This page is for the course on Machine Learning
Class Notices:
The class outline is here as a PDF file, and here as HTML. Some of the information it contains is also given below.
The first text for the course is a book by Aurélien Géron, which I have found to be very useful for learning how to program machine-learning algorithms. The book was originally called Hands-on Machine Learning with SciKit-Learn and TensorFlow , and it is available from the O'Reilly website, to which I believe McGill people can get free access. However, the book has been updated, with the new title Hands-on Machine Learning with Scikit-Learn, Keras, and TensorFlow, 3rd Edition . Keras is a software layer that makes programming an algorithm even easier than with TensorFlow, the leading platform until very recently.
The second text for the course is Deep Learning, by Ian Goodfellow, Yoshua Bengio, and Aaron Courville. It is now quite old. I used to use it as the main text, and it is still useful for many theoretical considerations.
This link takes you to the website for the book. Its contents are completely available online. The book is also available in hardcover . It is published by the MIT Press.
The third text is one that I came across just recently. It is GANs in Action, by Jakub Langr and Vladimir Bok, Manning. I acquired it as an ebook, and I don't know if it is available in a hardcopy version. Although GANs are a quite advanced topic, the first part of this book is a rather good, non-mathematical introduction to many of the topics we will consider.
Provisionally, here is a summary of the topics I covered over the last few years, and hope to be able to cover this year as well, plus one addition, the last in the list.
Software:
In the last few years, I have been working with Python, an interpreted language that has, for the most part, a straightforward syntax, and can be learnt swiftly by anyone with even just a little experience of programming. (Prefer Python 3 to Python 2. The two versions are not completely inter-compatible, and Python 3 provides better functionality.)
The relative simplicity of programming in Python is probably the main reason for which Python has quite the best set of libraries for machine learning, and not just for deep learning. Although deep learning will be the main focus of the course, I plan to look at some other machine-learning techniques, for which the Python libraries are equally useful. The study of some of these other techniques reveals how much all modern machine-learning approaches have in common, despite the fact that some are much better adapted than others for specific applications.
Resources
There is a super-abundance of resources available online for studying
machine learning, and for implementing it. Machine learning is often
coupled with the buzzword Big Data
, and this is simply because
machines usually learn better if they have a lot of data available to
train their algorithms. Many big datasets are available online, the best
known, and probably the most comprehensive, being
Here are some of the available resources which I found useful. I will add to the list as the term proceeds.
Log of material covered:
The first class was on August 28. We began with an overview of what will be covered in the course, along with a brief discussion of the history of machine learning and artificial intelligence. A look at the course outline allowed us to see a considerable number of machine architectures that can be used for various specific propblems.

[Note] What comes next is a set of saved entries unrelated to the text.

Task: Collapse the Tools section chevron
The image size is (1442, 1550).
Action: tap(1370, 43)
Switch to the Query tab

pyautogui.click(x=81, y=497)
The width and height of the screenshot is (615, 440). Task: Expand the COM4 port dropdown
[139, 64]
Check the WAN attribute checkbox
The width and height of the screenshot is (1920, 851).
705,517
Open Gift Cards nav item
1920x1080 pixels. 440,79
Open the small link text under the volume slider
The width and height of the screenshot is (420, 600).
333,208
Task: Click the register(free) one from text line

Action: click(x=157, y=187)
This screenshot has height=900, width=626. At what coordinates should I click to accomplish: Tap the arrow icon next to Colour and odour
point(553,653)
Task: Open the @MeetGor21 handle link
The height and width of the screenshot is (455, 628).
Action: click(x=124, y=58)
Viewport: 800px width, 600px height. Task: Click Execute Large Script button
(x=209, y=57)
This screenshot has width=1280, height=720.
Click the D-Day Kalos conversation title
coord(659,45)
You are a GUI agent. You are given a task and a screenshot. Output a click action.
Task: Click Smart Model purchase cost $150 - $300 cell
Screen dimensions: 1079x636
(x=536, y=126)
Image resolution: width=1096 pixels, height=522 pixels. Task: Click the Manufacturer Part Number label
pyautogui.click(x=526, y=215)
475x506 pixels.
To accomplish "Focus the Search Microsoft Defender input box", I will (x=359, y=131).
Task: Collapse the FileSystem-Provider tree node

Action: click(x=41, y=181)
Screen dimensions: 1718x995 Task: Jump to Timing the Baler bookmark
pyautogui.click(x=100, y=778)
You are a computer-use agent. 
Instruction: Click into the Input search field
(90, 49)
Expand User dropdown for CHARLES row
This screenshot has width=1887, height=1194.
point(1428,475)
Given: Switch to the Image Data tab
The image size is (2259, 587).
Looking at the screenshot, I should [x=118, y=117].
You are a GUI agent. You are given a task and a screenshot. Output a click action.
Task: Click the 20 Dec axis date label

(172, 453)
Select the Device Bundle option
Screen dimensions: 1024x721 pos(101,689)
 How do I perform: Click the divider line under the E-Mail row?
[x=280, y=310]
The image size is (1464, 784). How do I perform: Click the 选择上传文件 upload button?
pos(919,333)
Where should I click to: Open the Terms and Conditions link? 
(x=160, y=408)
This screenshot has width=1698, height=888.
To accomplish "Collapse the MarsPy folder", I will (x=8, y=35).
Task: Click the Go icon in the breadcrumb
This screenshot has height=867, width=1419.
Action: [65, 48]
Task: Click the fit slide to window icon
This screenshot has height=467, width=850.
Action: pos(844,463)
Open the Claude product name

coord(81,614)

We looked very briefly at the preface of Géron's book, where he mentions many of the now everyday operations carried out by trained machines. The importance of the Python programming language was emphasised for accessing the numerous libraries that can be used in order to train models from datasets.
On September 2, we discussed two of the main sorts of tasks that can be tackled by machine-learning algorithms: classification and regression. There are many more, but these two are the most important. The result of a classication task is an assignment of an instance to one of a finite number of categories. For instance, does an image (the instance) depict a cat, a dog, of something else? A regression task returns a number, that could perhaps be an estimate, or a forecast, of some variable based on the values of some explanatory variables, where these values constitute the instance. The familiar idea of linear regression is an example of this, and linear regression is indeed used as a machine-learning algorithm in appropriate cases.
An important kind of learning is supervised learning. The machine
is trained, using a training set composed of several instances
along with a label, in the case of a classification task, or a
target, for a regression task. In both cases, the label or the
target is the right
answer, and the training proceeds by trying to
minimise the loss function.
In addition to supervised learning, we can also consider unsupervised learning, semi-supervised learning, and self-supervised learning. Reinforcement learning is somewhat different. It is regularly used to train robots, which get a reward when they do the right thing, and a penalty for the wrong thing.
In his first chapter, Géron provides a long list of recent applications of machine learning, including image classification and natural language processing. We briefly discussed some of these.
We looked at the first bit of Python code provided by Géron, for running a linear regression. This gave us the opportunity to see some aspects of Python syntax, which flow naturally from the fact that, in Python, everything is an object.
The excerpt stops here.